Alain Souchon ne croyait pas si bien dire : dans Lollipop Chainsaw, la grande affaire, c'est bel et bien de voir sous les jupes des filles. Ou plutôt, sous la mini-jupe de la ravissante Juliet Starling, pomp-pom girl de son état, fermement décidée à masquer ce que l'on aura pourtant tout loisir d'admirer en sa charmante compagnie - et en celle de zombies : une culotte rose bonbon qui semble avoir inspiré à Suda 51 et son équipe de développement de Grasshoper Manufacture un trip vidéoludique des plus déjantés. De mauvais goût ? Oui madame. Rigolo ? Encore oui, trois fois oui. Mais faute avouée est à moitié pardonnée.

Car à l'image d'un Quentin Tarantino ou d'un Roberto Rodriguez, Suda 51 assume. L'esprit badass, les idées décalées, la vulgarité. Se jouer des genres, vouer un culte au Z le plus débridé. Le fan service au public japonais. A l'instar de sa précédente production, le délirant Shadow of the damned, Suda 51 utilise le support du jeu vidéo pour invoquer tout ce qui fait la saveur de ces productions ciné US -les fameux films d'exploitation- qui envahissaient les salles obscures dans les années 50 à 70. Le kitsch, sans doute. Mais aussi la générosité.

En clair ? Un joyeux foutoir où tout est bon pour étonner, choquer, surprendre, amuser. Lollipop Chainsaw se déguste comme un bon vieux beat'em all, à ceci près que son personnage principal -la peu farouche Juliet, donc- est aussi charmeuse que redoutable une fois une tronçonneuse à la main. Et tout est à l'avenant : dans le collège de l'héroïne pris d'assaut par les hordes zombies, l'on va de surprise en surprise, et de fou rire en ahurissement. Nick, le petit ami, est décapité mais sauvé de la mort pour devenir un accessoire vociférant bien utile en certaines occasions du jeu. La famille fait irruption pour expliquer les talents de la demoiselle en matière de kung fu. Les zombies sont cradingues à souhait, et guidés par des boss dont le look n'a d'égal que leur aspect totalement déglingué. Un jeu de miroirs et de paradoxes incessants, où au trash et au gore répondent le rose bonbon et la naïveté -la niaiserie?- de l'univers dans lequel évolue le personnage principal du jeu. Et n'allez pas croire que cet univers ne soit que l'apanage de l'héroïne !

Exercice A:
Convertissez en liste numérotée toutes les lignes des données ci-dessous, de la toute première jusqu'à celle qui contient « coordinates (142, 220). », ces deux lignes comprises, en omettant les lignes vides.
L'extrait et les lignes n'ont aucun rapport entre eux.

Données de l'exercice:
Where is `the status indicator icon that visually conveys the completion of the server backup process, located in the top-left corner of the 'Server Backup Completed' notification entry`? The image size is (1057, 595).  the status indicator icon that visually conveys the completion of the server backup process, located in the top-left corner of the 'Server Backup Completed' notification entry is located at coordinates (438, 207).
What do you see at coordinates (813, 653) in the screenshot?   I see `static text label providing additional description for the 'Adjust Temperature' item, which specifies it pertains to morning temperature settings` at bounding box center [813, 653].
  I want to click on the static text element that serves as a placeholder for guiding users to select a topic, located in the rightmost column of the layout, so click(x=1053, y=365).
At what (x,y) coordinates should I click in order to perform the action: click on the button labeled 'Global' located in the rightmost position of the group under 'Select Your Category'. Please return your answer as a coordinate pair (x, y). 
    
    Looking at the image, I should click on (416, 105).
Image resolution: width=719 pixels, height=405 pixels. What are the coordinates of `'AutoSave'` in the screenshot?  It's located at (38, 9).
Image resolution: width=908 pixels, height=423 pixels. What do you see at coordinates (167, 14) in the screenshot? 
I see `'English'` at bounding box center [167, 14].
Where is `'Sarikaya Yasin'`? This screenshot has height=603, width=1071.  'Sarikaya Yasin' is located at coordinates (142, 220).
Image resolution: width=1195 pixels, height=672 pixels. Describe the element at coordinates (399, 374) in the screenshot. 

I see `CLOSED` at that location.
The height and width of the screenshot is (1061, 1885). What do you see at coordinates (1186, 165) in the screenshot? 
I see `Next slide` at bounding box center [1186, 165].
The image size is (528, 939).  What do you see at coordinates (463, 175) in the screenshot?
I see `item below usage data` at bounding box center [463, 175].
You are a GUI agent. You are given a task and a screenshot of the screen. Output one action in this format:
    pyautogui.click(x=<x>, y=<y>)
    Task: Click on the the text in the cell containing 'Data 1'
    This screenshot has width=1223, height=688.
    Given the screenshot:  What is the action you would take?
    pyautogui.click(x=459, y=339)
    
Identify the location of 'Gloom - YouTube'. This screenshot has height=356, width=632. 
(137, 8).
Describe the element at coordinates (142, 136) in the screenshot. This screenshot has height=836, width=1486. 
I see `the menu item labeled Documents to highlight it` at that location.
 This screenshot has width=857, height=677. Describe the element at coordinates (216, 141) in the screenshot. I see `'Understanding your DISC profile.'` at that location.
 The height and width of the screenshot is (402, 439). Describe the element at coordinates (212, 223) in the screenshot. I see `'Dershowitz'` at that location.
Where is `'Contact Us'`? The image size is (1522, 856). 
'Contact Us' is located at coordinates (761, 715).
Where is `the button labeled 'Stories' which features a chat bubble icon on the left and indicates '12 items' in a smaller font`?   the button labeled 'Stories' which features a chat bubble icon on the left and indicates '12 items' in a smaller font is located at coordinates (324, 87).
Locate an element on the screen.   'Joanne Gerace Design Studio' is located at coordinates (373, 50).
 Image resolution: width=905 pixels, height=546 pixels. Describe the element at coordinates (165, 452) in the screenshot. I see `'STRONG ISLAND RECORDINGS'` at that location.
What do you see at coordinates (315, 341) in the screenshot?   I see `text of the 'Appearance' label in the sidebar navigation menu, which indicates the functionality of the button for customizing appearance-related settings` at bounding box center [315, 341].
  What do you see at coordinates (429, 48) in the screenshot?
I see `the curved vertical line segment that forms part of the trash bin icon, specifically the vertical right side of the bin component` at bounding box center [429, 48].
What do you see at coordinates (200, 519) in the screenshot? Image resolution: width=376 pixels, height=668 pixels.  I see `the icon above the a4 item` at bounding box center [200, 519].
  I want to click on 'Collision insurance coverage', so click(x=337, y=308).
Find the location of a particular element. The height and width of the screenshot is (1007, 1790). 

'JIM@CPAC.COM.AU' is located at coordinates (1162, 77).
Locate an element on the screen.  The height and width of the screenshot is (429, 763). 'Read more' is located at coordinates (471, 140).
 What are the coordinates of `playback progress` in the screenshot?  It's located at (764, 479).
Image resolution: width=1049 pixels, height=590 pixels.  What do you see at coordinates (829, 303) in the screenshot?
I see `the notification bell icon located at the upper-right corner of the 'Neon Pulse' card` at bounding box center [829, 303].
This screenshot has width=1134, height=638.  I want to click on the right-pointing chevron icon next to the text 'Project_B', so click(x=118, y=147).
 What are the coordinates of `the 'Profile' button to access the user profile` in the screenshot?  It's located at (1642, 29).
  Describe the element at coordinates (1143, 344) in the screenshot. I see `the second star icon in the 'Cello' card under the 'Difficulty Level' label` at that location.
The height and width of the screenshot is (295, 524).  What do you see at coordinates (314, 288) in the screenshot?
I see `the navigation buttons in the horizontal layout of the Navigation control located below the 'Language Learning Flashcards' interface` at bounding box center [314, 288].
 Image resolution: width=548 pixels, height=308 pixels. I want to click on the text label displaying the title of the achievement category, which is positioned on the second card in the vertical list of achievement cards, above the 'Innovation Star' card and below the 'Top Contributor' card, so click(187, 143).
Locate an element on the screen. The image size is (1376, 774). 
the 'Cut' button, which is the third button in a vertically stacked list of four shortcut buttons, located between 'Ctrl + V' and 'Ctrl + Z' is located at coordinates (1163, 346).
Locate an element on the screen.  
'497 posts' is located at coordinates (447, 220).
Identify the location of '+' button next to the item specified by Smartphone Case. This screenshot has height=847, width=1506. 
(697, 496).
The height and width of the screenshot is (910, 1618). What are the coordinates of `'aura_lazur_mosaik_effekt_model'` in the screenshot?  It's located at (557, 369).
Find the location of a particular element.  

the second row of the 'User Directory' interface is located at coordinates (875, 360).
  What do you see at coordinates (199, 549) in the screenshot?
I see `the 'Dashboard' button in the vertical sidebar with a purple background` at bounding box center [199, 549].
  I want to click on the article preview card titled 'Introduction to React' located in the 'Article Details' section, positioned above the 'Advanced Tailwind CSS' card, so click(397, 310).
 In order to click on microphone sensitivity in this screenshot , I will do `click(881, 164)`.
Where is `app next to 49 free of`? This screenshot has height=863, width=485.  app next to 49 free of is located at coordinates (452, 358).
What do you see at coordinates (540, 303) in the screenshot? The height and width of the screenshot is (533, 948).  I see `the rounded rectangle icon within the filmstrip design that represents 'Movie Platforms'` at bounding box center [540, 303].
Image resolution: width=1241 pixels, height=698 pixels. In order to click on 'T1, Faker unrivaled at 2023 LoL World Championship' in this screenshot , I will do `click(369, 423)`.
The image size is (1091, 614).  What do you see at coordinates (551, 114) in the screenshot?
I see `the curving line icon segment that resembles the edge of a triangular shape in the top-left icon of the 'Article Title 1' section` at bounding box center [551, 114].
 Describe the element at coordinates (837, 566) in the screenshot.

Exercice B:
Répondez aux questions suivantes d'après l'extrait.
(i) De quelle couleur est la culotte de Juliet Starling ?
(ii) À quelle période les films d'exploitation envahissaient-ils les salles obscures ?
(iii) Que devient Nick, le petit ami, une fois décapité ?

Corrigé A:
1. Where is `the status indicator icon that visually conveys the completion of the server backup process, located in the top-left corner of the 'Server Backup Completed' notification entry`? The image size is (1057, 595).  the status indicator icon that visually conveys the completion of the server backup process, located in the top-left corner of the 'Server Backup Completed' notification entry is located at coordinates (438, 207).
2. What do you see at coordinates (813, 653) in the screenshot?   I see `static text label providing additional description for the 'Adjust Temperature' item, which specifies it pertains to morning temperature settings` at bounding box center [813, 653].
3.   I want to click on the static text element that serves as a placeholder for guiding users to select a topic, located in the rightmost column of the layout, so click(x=1053, y=365).
4. At what (x,y) coordinates should I click in order to perform the action: click on the button labeled 'Global' located in the rightmost position of the group under 'Select Your Category'. Please return your answer as a coordinate pair (x, y). 
5.     Looking at the image, I should click on (416, 105).
6. Image resolution: width=719 pixels, height=405 pixels. What are the coordinates of `'AutoSave'` in the screenshot?  It's located at (38, 9).
7. Image resolution: width=908 pixels, height=423 pixels. What do you see at coordinates (167, 14) in the screenshot? 
8. I see `'English'` at bounding box center [167, 14].
9. Where is `'Sarikaya Yasin'`? This screenshot has height=603, width=1071.  'Sarikaya Yasin' is located at coordinates (142, 220).

Corrigé B:
(i) Rose bonbon.
(ii) Dans les années 50 à 70.
(iii) Un accessoire vociférant, bien utile en certaines occasions du jeu.